# Exercise instructions
Every entry that follows should be repeated exactly; drop the images.

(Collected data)

________________________________________

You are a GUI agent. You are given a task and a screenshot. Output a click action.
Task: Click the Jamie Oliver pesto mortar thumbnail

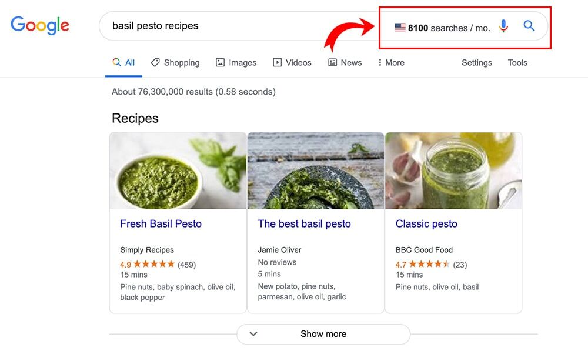tap(316, 171)
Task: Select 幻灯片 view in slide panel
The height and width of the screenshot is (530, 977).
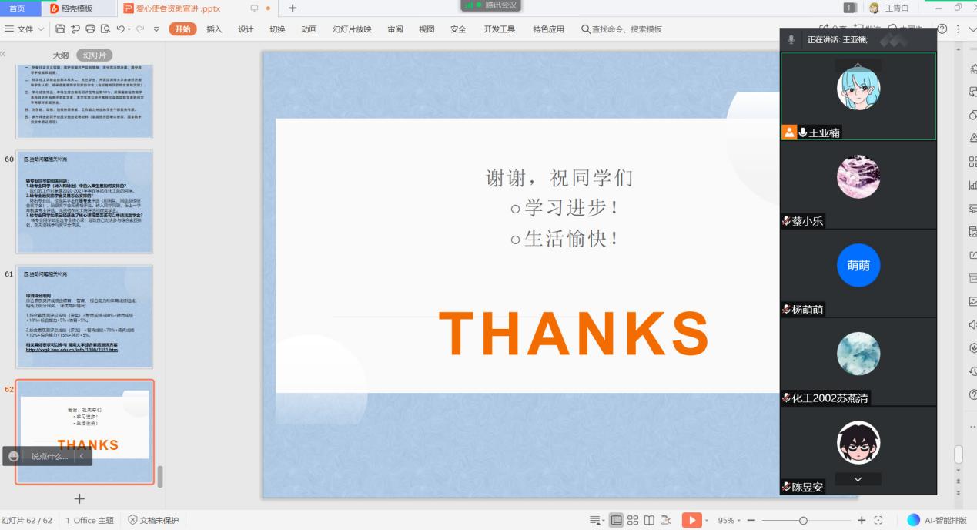Action: tap(94, 55)
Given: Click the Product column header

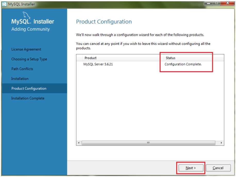Looking at the screenshot, I should click(90, 58).
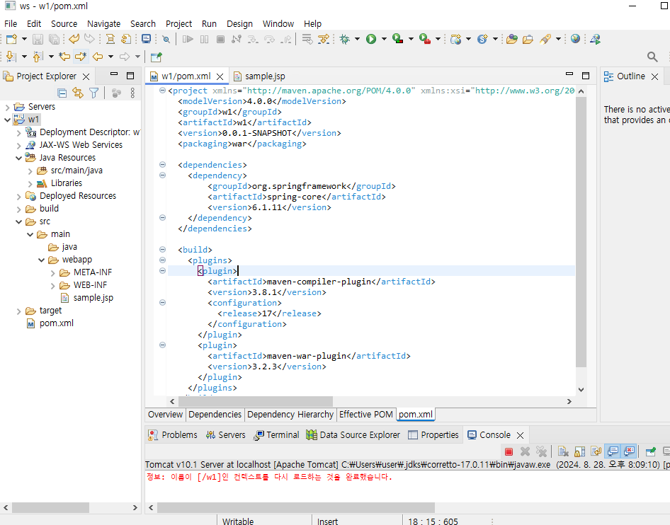670x525 pixels.
Task: Collapse all in Project Explorer
Action: [62, 93]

________________________________________

# Response to the exercise
You are a GUI agent. You are given a task and a screenshot. Output a click action.
Task: Click the Jamie Oliver pesto mortar thumbnail

tap(316, 171)
Task: Select 幻灯片 view in slide panel
The height and width of the screenshot is (530, 977).
Action: tap(94, 55)
Given: Click the Product column header

Looking at the screenshot, I should click(90, 58).
670x525 pixels.
Task: Collapse all in Project Explorer
Action: [62, 93]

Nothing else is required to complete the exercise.